🚀 Gradient (Activation) Checkpointing in NeMo-AutoModel#
Gradient checkpointing - also called activation checkpointing - trades a little extra compute for a large reduction in GPU memory by recomputing intermediate activations during the backwards pass instead of storing them.
It is especially powerful when combined with memory-efficient loss functions (e.g. Linear-Cut Cross-Entropy) and parameter sharding via FSDP.
1. Enabling Gradient Checkpointing#
1.1. In YAML config#
Add the activation_checkpointing: true
flag under your distributed strategy.
Example (snippet):
# examples/llm_finetune/llama_3_2_1b_my_finetune.yaml
...
# FSDP-2
distributed:
_target_: nemo_automodel.components.distributed.fsdp2.FSDP2Manager
activation_checkpointing: true
...
1.2. Programmatically#
from nemo_automodel.components.distributed.fsdp2 import FSDP2Manager
fsdp2_manager = FSDP2Manager(activation_checkpointing=True)
model = fsdp2_manager.parallelize(model)
2. Combining with Linear-Cut Cross-Entropy (LC-CE)#
Linear-Cut Cross-Entropy (LC-CE) reduces the hidden-state memory required to compute the loss by calculating the softmax on-the-fly, thus avoiding to allocate memory for the logits.
It is already available via nemo_automodel.components.loss.linear_ce.FusedLinearCrossEntropy
and can be enabled in recipes by using the following:
model:
...
output_hidden_states: true
loss_fn:
_target_: nemo_automodel.components.loss.linear_ce.FusedLinearCrossEntropy
LC-CE and gradient checkpointing target different memory hot-spots (output layer vs transformer blocks) so their benefits stack almost linearly.
3. Example Memory Savings (H100-80GB, Llama-3.2-1B)#
Technique |
Max GPU Mem (GB) |
Δ vs Baseline |
---|---|---|
Baseline |
53.03 |
- |
+ FSDP (dp_size=8) |
47.59 |
↓ 10 % |
+ Gradient Checkpointing |
33.06 |
↓ 38 % |
+ LC-CE |
7.30 |
↓ 86 % |
FSDP + LC-CE + Checkpointing |
7.30 |
↓ 86 % |
Notes:
Measurements taken with local batch size = 8, sequence len = 2048, AdamW, PyTorch 2.8.
Peak memory reported by
torch.cuda.max_memory_allocated()
averaged across DP ranks.Expect ±5 % variance depending on exact model, sequence length and GPU architecture.
4. Performance Considerations#
Extra compute - Each checkpointed segment is recomputed once during the backward pass.
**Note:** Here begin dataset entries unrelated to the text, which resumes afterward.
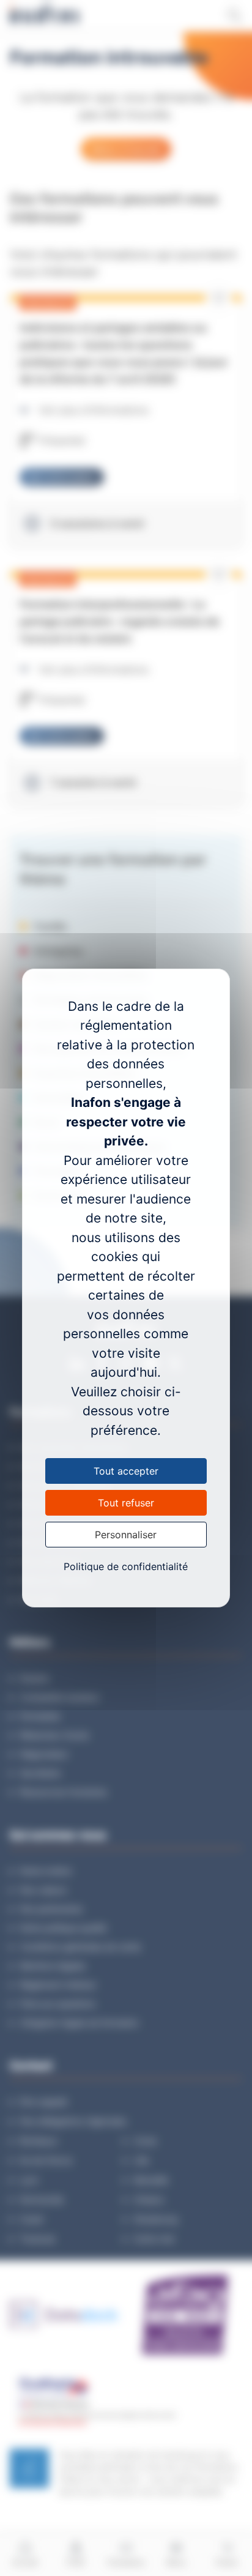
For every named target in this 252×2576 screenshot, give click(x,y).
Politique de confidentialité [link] (126, 1566)
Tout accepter (126, 1471)
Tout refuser (126, 1503)
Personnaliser (126, 1534)
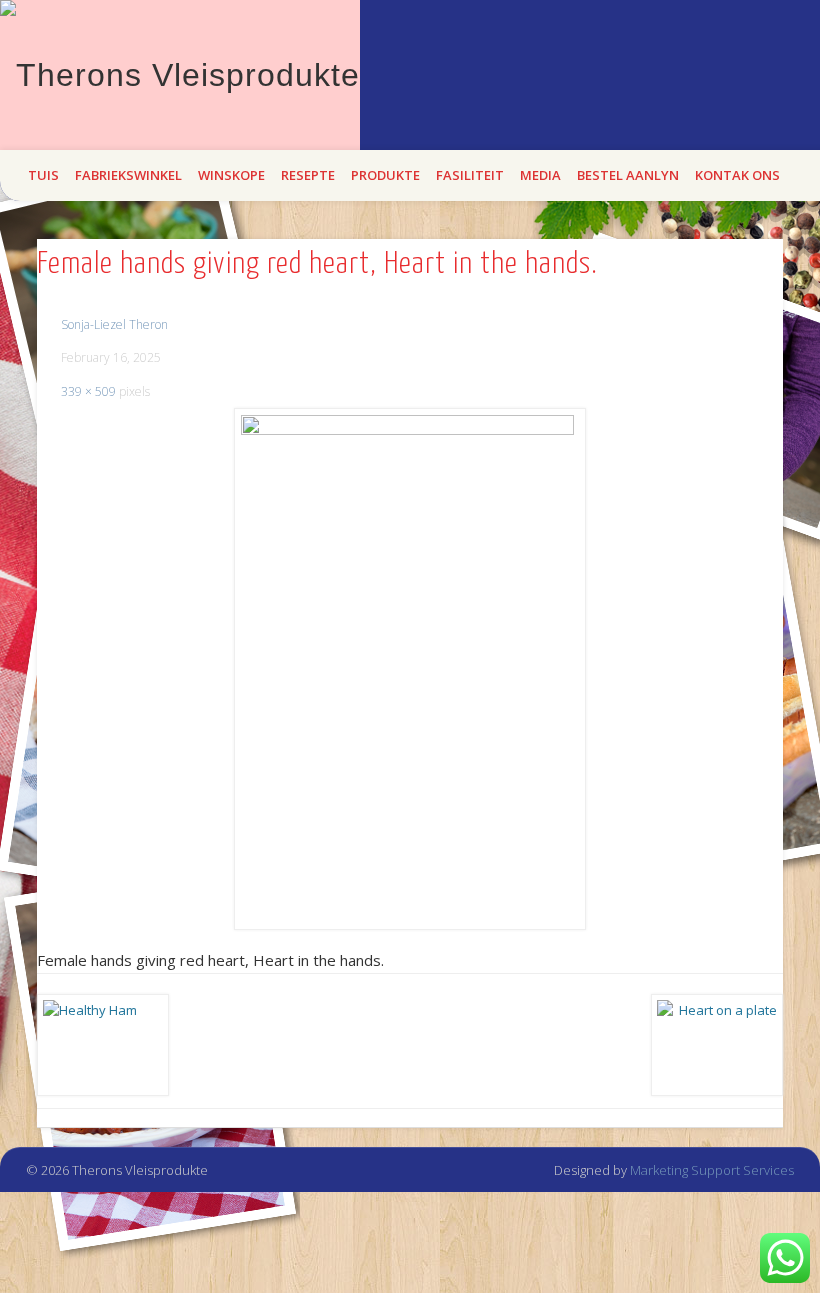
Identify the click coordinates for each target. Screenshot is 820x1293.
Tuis (43, 175)
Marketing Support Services (712, 1170)
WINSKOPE (231, 175)
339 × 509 (88, 391)
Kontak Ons (737, 175)
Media (540, 175)
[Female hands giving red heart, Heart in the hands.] (409, 669)
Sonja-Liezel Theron (114, 324)
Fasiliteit (470, 175)
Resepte (308, 175)
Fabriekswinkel (128, 175)
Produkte (385, 175)
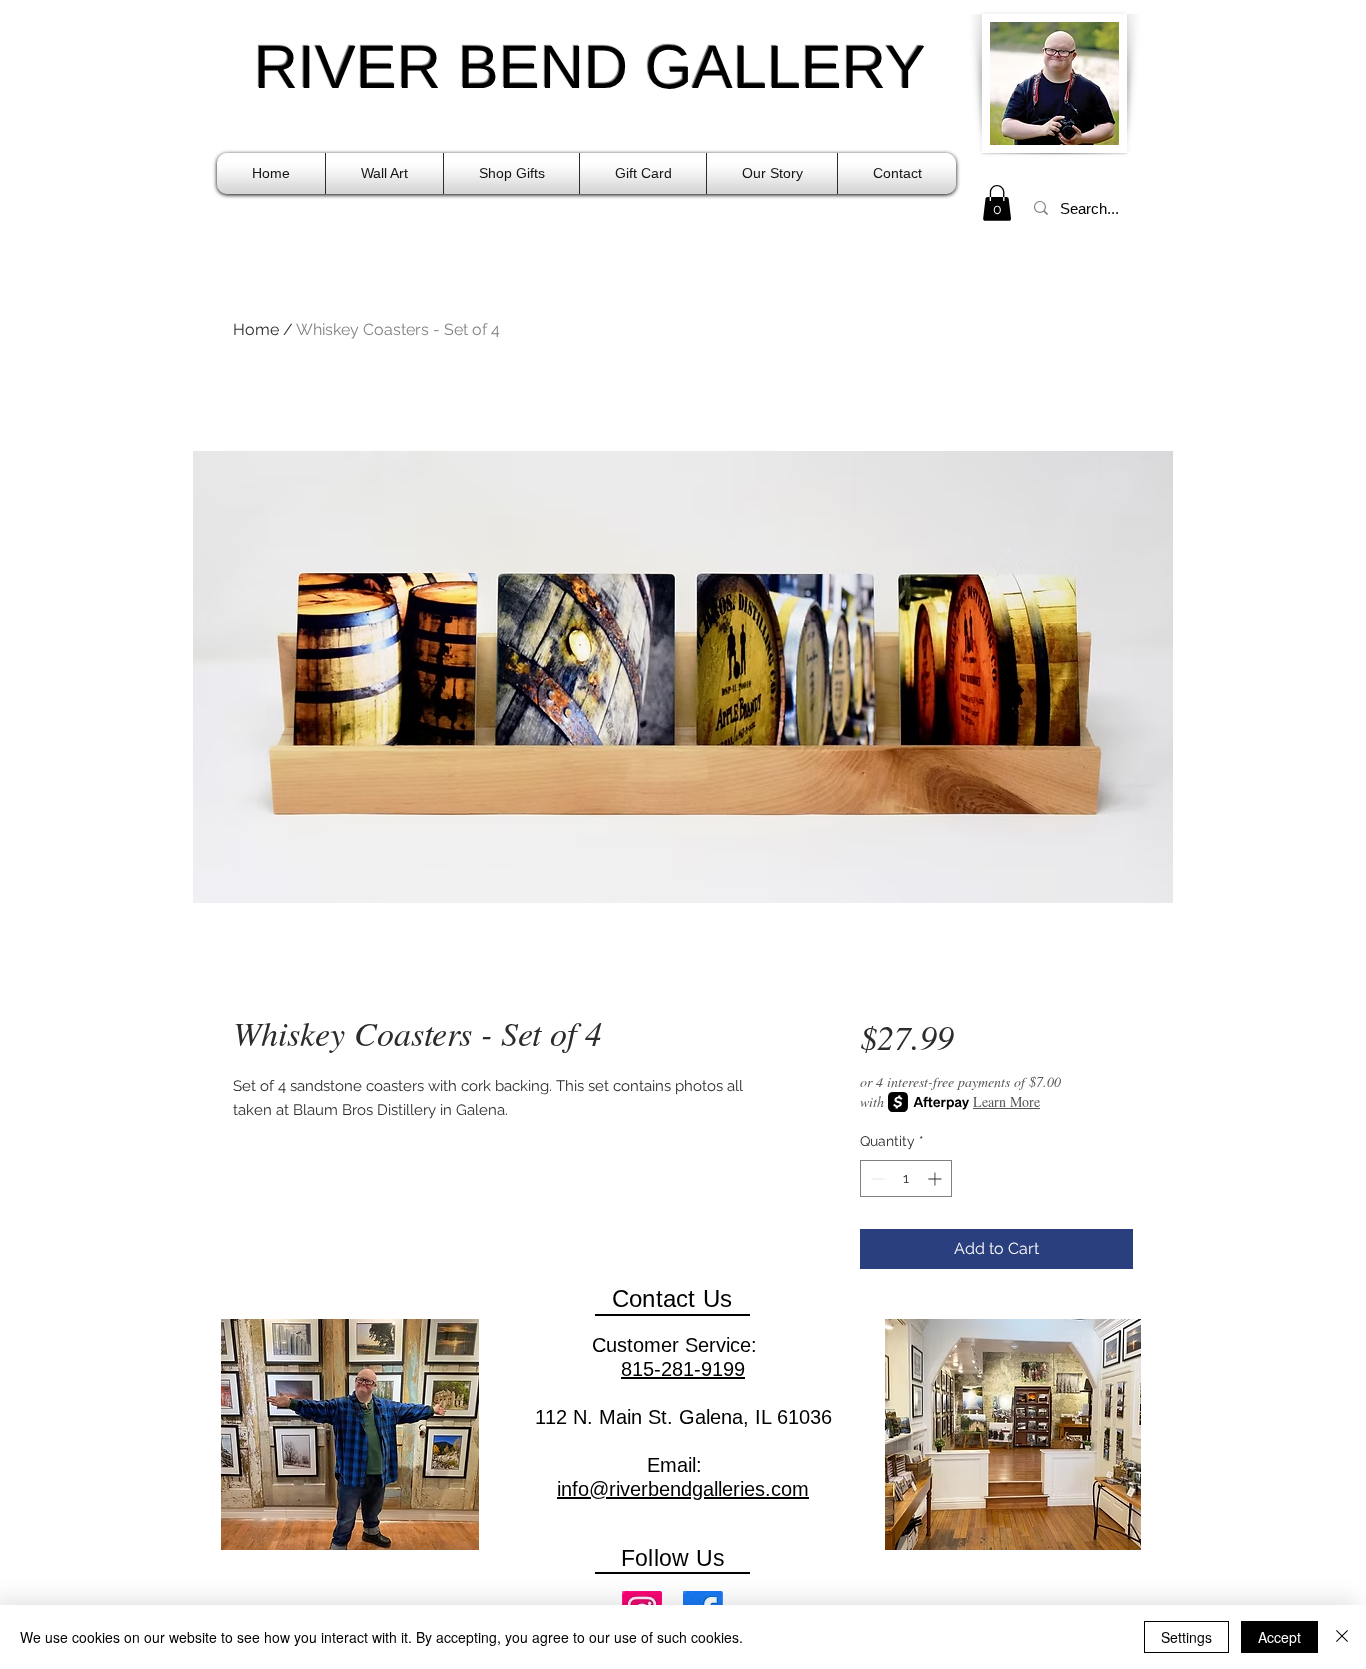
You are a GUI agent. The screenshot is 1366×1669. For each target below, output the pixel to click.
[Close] (1342, 1637)
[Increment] (936, 1178)
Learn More (1006, 1101)
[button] (384, 173)
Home (256, 329)
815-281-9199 (683, 1369)
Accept (1279, 1637)
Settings (1186, 1637)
In practice the wall-clock overhead is ≈ 5-10 % for transformer models.
Throughput vs Batch Size - The goal is usually to increase batch size or sequence length while keeping throughput constant.
5. Verifying It Works#
Run your training script and inspect the peak memory:
# If running on 8x GPUs
uv run torchrun --nproc-per-node=8 \
examples/llm_finetune/finetune.py \
-c examples/llm_finetune/llama3_2/llama_3_2_1b_my_finetune.yaml
# If running on 1x GPU
uv run examples/llm_finetune/finetune.py \
-c examples/llm_finetune/llama3_2/llama_3_2_1b_my_finetune.yaml
If we run with the above settings (activation ckpt = on, lc-ce = on, fsdp = on), look for a log line similar to:
... | mem 7.30 GiB | ...
Happy fine-tuning! 🌟